[[ Data for review open ]]

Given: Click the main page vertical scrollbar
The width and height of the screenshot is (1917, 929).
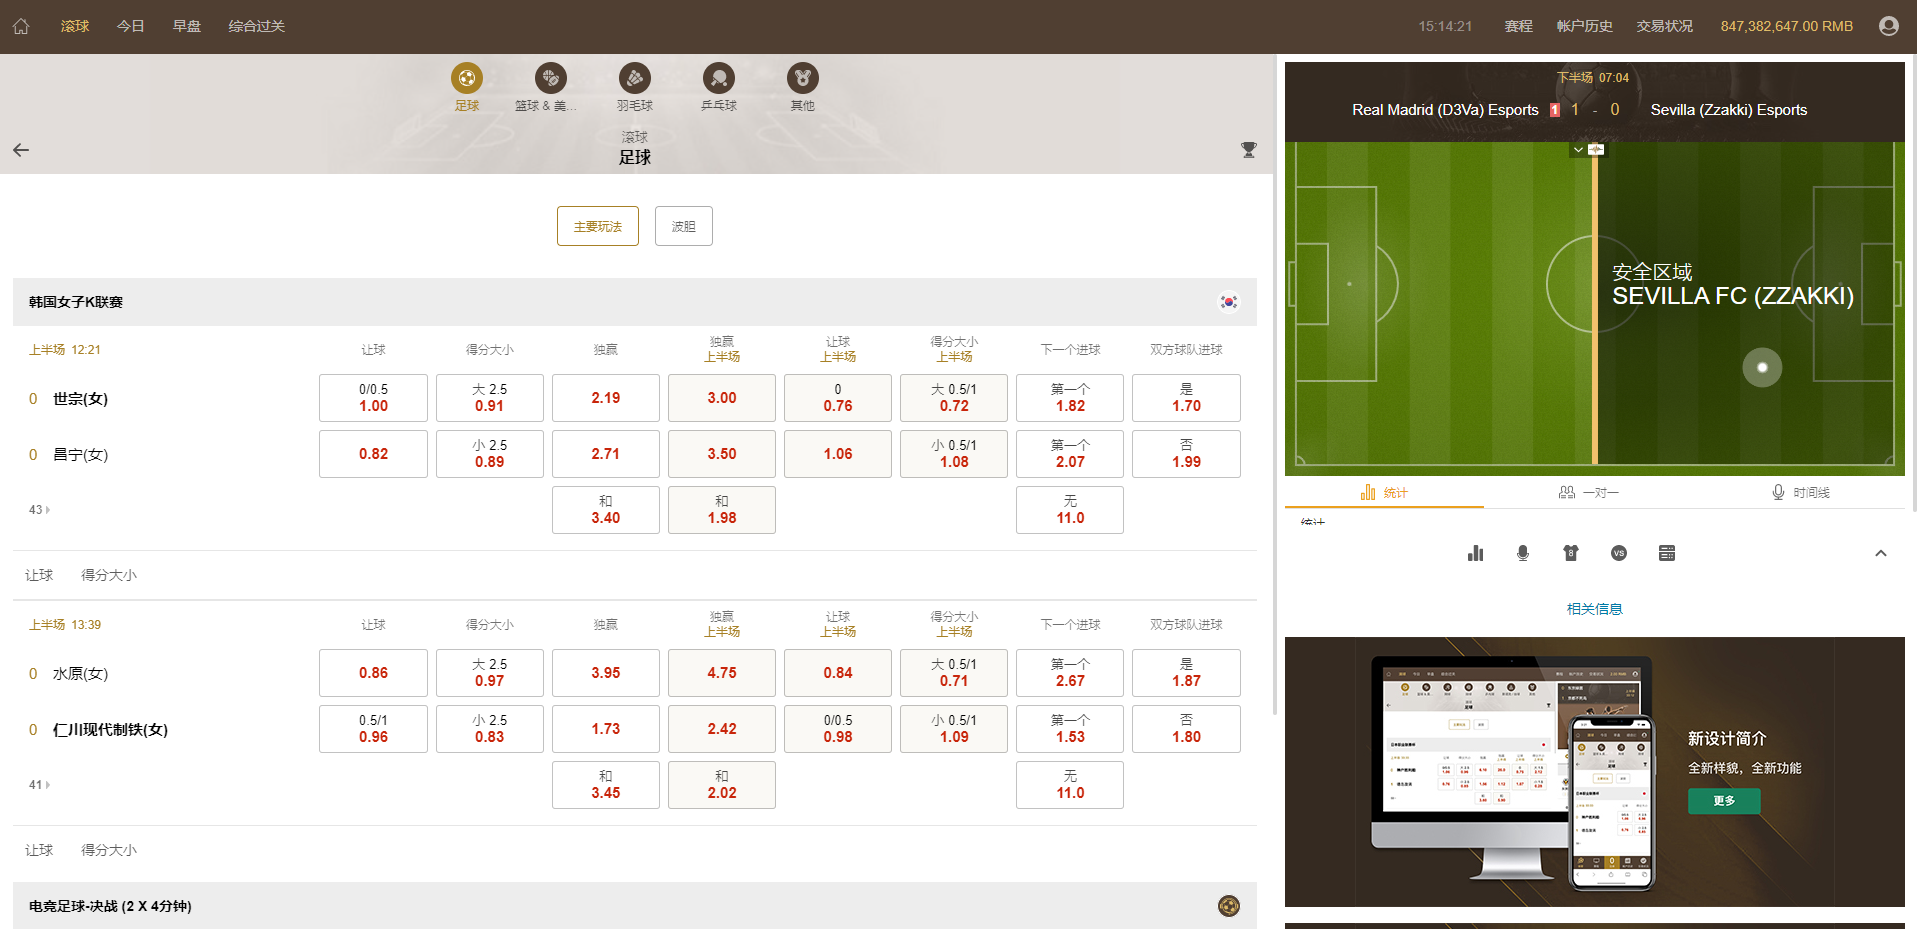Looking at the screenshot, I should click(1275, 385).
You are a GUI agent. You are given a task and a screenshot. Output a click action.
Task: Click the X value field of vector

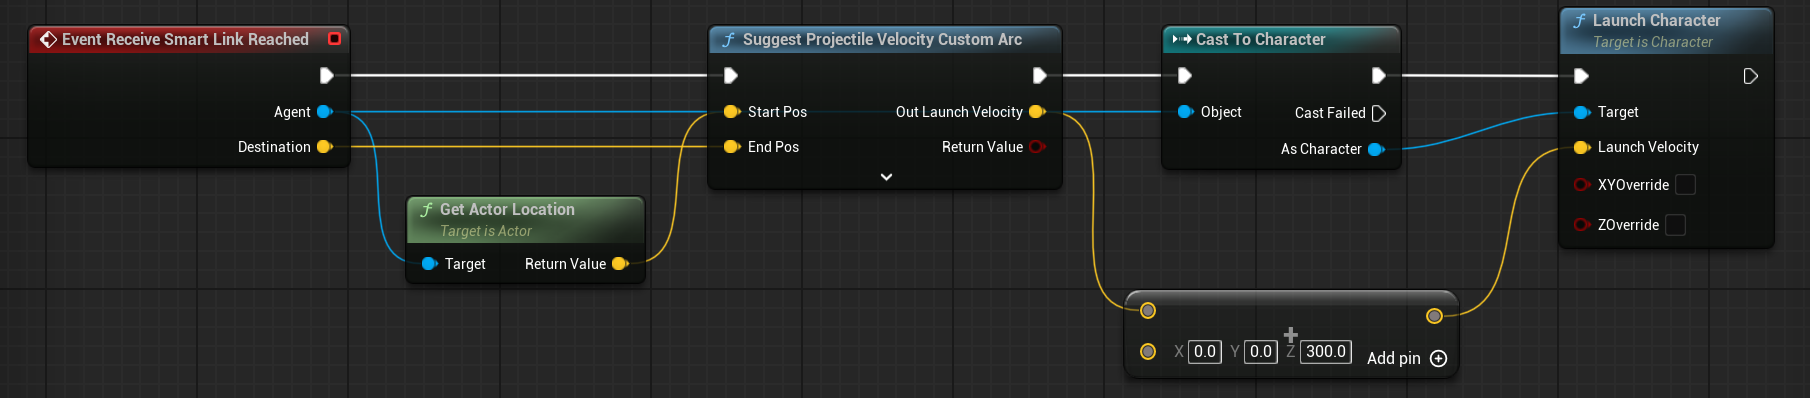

[[ Data for review closed ]]
[[ Data for review open ]]

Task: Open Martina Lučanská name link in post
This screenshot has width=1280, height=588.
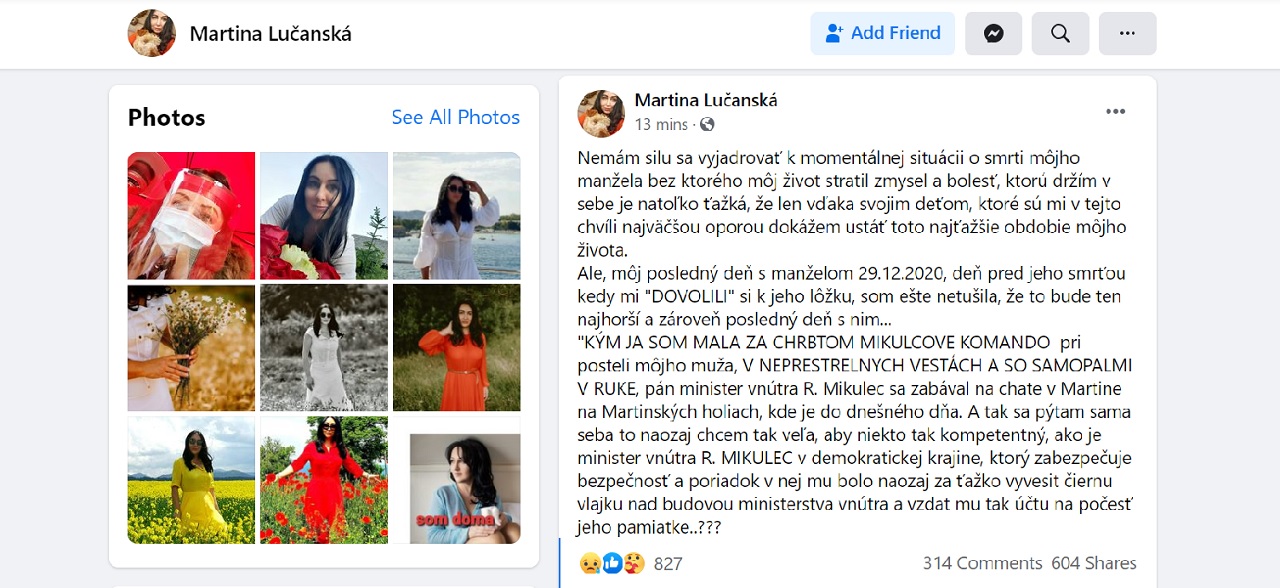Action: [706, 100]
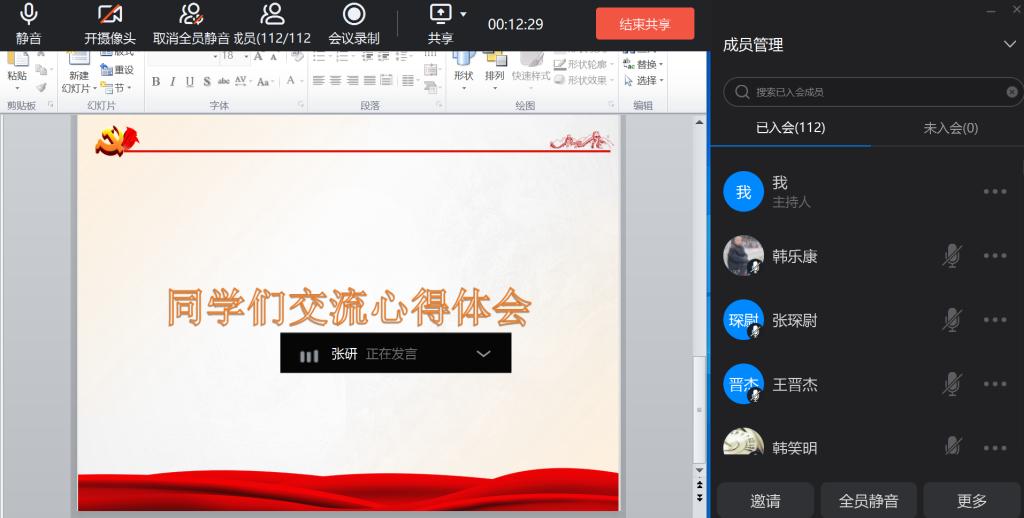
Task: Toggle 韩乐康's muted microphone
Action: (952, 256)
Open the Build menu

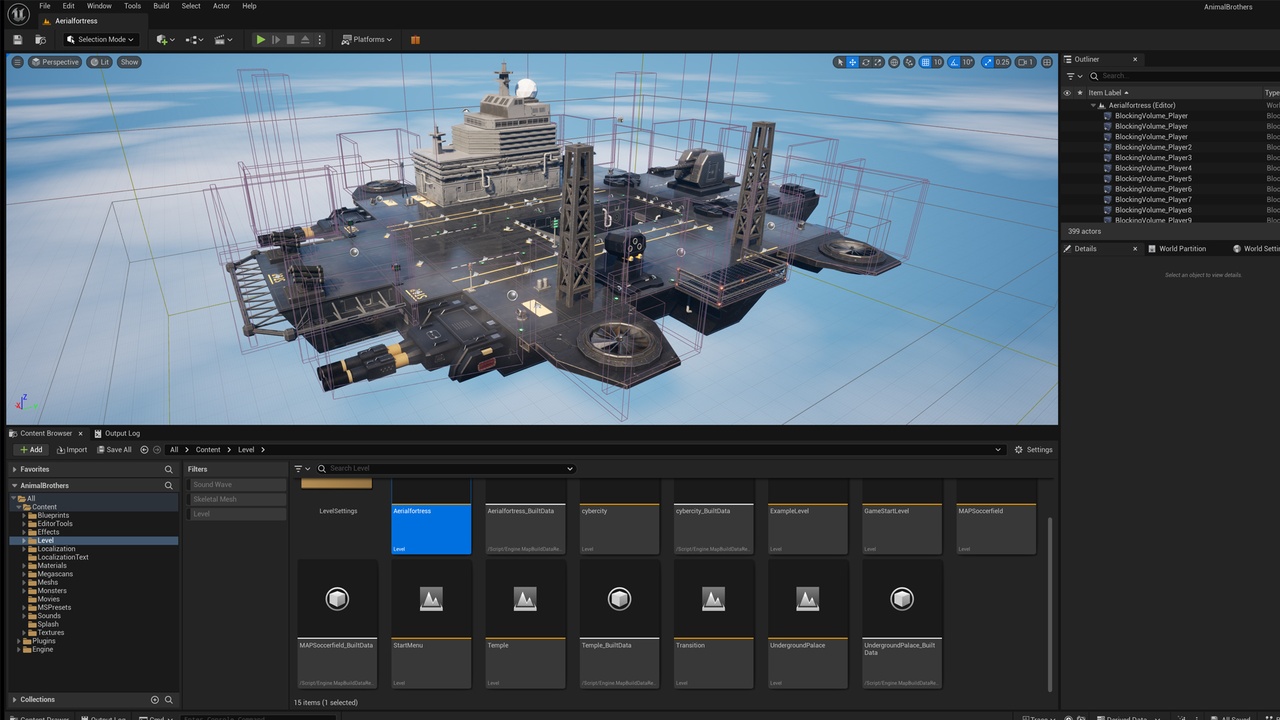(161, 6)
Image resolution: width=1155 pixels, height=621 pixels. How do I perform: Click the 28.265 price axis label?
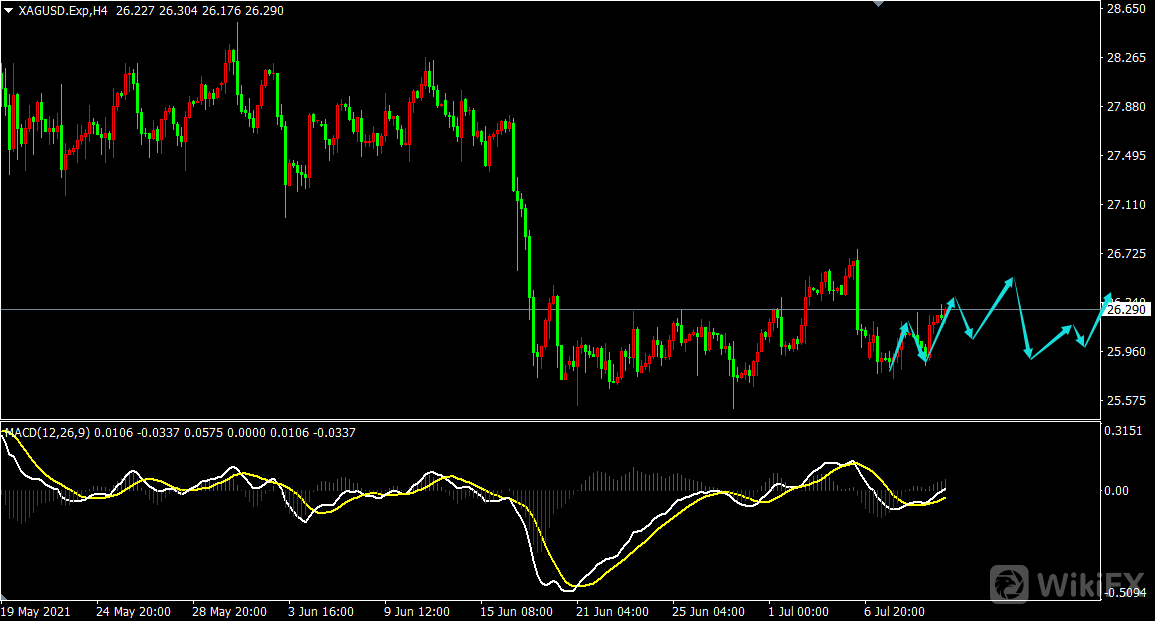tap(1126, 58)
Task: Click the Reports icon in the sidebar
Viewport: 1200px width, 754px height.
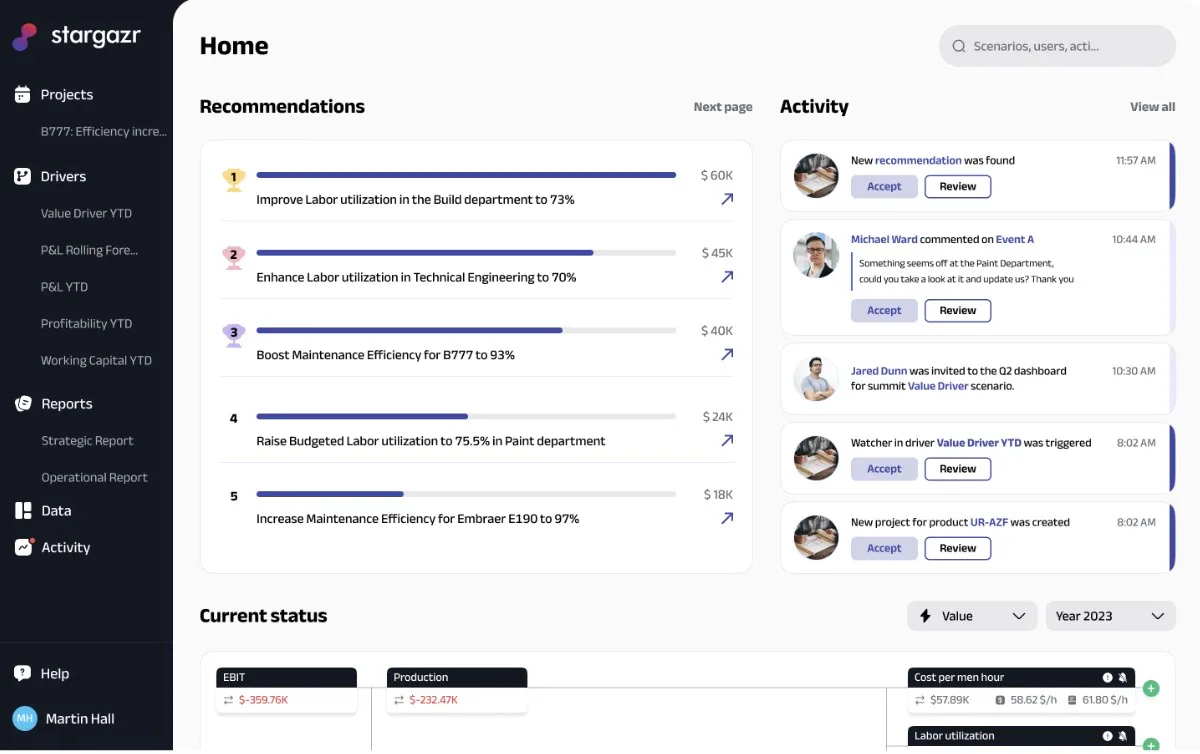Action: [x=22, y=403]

[[ Data for review closed ]]

Copy back exactly the lines above from the one containing "Given: Click the main page vertical scrollbar" through the one containing "Task: Click the X value field of vector", and leave every picture behind.

Given: Click the main page vertical scrollbar
The width and height of the screenshot is (1917, 929).
Looking at the screenshot, I should click(1275, 385).
You are a GUI agent. You are given a task and a screenshot. Output a click action.
Task: Click the X value field of vector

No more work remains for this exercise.